From: Jeff Layton <jlayton@poochiereds.net>
To: Benjamin Coddington <bcodding@redhat.com>
Cc: linux-nfs@vger.kernel.org, trond.myklebust@primarydata.com,
	anna.schumaker@netapp.com
Subject: Re: [PATCH 10/10] NFS: Deferred unlocks - always unlock on FL_CLOSE
Date: Wed, 14 Oct 2015 16:30:18 -0400	[thread overview]
Message-ID: <20151014163018.1d2de645@synchrony.poochiereds.net> (raw)
In-Reply-To: <93c4aa68a777b232075b9b8252d671635bb1c320.1444846590.git.bcodding@redhat.com>

On Wed, 14 Oct 2015 14:23:37 -0400
Benjamin Coddington <bcodding@redhat.com> wrote:

> NFS unlock procedures will wait for IO to complete before sending an unlock.
> In the case that this wait is interrupted, an unlock may never be sent if
> the unlock is part of cleaning up locks during a close.  This lost lock can
> then prevent other clients from locking the file.
> 
> Fix this by deferring an unlock that should wait for IO during FL_CLOSE by
> copying it to a list on the nfs_lock_context, which can then be used to
> release the lock when the IO has completed.
> 
> Signed-off-by: Benjamin Coddington <bcodding@redhat.com>
> ---
>  fs/nfs/file.c          |   36 +++++++++++++++++++++++++++++++++++-
>  fs/nfs/inode.c         |    1 +
>  fs/nfs/pagelist.c      |   23 ++++++++++++++++++++---
>  include/linux/nfs_fs.h |    7 +++++++
>  4 files changed, 63 insertions(+), 4 deletions(-)
> 
> diff --git a/fs/nfs/file.c b/fs/nfs/file.c
> index d16c50f..460311a 100644
> --- a/fs/nfs/file.c
> +++ b/fs/nfs/file.c
> @@ -738,6 +738,36 @@ out_noconflict:
>  }
>  
>  static int
> +defer_unlk(struct nfs_lock_context *l_ctx, int cmd, struct file_lock *fl)
> +{
> +	struct inode *inode = d_inode(l_ctx->open_context->dentry);
> +	struct nfs_io_counter *c = &l_ctx->io_count;
> +	struct nfs_deferred_unlock *dunlk;
> +	int status = 0;
> +
> +	if (atomic_read(&c->io_count) == 0)
> +		return 0;
> +
> +	/* free in nfs_iocounter_dec */
> +	dunlk = kmalloc(sizeof(*dunlk), GFP_NOFS);
> +	if (dunlk == NULL)
> +		return -ENOMEM;
> +

This is a little ugly...

You're probably going to calling this from something like
locks_remove_posix, and if this allocation fails then the unlock will
just never happen.

Is there any way to avoid this allocation?
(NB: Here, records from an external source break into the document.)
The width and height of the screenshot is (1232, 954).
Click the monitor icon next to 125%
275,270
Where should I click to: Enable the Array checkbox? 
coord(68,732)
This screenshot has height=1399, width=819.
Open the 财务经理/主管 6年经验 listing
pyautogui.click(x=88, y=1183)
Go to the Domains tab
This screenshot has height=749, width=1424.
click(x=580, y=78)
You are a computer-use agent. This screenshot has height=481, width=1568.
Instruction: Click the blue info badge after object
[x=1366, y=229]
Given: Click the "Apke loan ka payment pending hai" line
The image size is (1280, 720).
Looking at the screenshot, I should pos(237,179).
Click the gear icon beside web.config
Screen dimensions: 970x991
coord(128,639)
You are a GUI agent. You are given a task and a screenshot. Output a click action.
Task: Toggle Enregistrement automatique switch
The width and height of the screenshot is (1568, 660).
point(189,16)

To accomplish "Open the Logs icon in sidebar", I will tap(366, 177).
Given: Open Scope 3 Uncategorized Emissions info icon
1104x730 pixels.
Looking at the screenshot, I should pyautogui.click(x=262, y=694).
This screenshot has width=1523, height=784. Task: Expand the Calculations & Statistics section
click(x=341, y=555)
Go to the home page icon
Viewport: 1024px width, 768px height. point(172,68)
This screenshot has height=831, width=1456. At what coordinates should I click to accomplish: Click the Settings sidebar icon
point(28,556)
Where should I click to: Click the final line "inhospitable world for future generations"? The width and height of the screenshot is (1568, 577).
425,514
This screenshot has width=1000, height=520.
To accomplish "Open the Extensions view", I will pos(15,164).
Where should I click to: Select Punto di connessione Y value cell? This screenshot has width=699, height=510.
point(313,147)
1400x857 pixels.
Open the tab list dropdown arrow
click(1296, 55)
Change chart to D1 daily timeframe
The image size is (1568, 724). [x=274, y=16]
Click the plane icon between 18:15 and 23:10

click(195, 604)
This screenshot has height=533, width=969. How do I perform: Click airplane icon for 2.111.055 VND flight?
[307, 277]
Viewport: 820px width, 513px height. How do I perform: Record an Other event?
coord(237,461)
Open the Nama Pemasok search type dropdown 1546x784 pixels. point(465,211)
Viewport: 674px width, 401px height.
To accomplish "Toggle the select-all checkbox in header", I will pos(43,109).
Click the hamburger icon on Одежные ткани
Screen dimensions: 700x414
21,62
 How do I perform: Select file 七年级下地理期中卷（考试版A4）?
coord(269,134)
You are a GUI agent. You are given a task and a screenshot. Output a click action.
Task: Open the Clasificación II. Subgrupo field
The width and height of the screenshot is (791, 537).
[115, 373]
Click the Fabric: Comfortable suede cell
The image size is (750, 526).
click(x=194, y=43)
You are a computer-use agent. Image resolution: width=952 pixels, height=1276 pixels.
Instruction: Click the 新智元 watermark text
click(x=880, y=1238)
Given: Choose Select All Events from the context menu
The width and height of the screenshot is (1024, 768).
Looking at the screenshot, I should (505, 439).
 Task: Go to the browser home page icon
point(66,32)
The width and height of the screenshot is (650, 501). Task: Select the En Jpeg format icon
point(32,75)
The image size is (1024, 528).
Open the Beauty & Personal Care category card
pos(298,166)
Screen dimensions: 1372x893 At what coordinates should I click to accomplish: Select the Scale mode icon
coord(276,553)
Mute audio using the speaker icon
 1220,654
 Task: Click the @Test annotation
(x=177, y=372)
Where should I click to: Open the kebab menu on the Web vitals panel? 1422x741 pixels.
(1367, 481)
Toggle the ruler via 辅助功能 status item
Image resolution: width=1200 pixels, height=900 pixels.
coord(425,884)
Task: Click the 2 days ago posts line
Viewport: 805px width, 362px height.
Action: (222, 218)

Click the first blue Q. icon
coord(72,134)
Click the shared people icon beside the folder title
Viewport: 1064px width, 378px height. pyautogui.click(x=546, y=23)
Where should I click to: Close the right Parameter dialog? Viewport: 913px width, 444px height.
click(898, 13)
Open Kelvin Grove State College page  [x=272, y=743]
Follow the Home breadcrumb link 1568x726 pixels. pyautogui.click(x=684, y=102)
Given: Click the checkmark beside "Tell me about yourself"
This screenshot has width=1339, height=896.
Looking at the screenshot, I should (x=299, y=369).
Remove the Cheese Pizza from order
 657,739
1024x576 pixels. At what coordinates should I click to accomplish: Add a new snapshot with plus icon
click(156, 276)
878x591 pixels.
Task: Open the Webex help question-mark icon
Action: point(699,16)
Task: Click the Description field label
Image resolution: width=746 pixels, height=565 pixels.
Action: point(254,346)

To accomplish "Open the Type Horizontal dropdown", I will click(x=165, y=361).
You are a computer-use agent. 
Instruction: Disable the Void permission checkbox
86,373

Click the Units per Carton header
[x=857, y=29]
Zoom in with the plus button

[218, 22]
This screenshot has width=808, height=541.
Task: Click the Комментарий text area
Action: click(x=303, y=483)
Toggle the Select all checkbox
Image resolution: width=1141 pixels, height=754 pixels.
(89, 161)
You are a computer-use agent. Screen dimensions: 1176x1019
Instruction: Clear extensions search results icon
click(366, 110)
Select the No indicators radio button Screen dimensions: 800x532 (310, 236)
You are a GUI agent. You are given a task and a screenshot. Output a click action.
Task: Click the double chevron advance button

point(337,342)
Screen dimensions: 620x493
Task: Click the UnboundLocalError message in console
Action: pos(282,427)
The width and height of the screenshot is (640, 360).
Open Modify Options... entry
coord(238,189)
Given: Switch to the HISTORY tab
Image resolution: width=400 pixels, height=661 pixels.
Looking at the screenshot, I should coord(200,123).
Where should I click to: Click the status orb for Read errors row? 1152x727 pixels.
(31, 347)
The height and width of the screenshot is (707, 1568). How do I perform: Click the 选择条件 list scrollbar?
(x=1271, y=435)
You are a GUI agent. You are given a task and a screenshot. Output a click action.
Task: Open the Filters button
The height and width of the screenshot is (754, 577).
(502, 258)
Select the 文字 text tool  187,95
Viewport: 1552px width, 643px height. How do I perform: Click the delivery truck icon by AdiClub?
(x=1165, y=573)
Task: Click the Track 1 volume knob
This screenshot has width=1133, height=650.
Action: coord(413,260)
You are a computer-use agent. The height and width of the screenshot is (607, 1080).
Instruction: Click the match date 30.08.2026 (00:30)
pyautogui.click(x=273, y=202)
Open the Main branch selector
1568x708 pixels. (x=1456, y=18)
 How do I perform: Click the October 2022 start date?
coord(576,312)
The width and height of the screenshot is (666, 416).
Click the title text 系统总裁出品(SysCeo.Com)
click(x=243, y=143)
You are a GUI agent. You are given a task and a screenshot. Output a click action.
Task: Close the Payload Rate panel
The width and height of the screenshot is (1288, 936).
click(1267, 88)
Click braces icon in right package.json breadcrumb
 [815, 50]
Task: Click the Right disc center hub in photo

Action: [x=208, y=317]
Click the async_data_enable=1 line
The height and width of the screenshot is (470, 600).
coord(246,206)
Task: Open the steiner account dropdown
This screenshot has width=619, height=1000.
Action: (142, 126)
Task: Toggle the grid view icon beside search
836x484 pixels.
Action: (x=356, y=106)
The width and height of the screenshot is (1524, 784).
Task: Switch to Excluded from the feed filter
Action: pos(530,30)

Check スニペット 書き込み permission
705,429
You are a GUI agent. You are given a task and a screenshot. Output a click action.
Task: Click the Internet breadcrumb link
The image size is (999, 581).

The "cmd" field in nfs_deferred_unlock is more or less redundant. We're
always calling this with that set to F_UNLCK. We also know that this
will be called on the whole file range. Maybe we can simply add a flag
to the lock context to indicate whether we should send a whole-file
unlock on it when the io_count goes to zero.

Also, on a somewhat related note...we aren't currently setting FL_CLOSE
in locks_remove_flock and we probably should be.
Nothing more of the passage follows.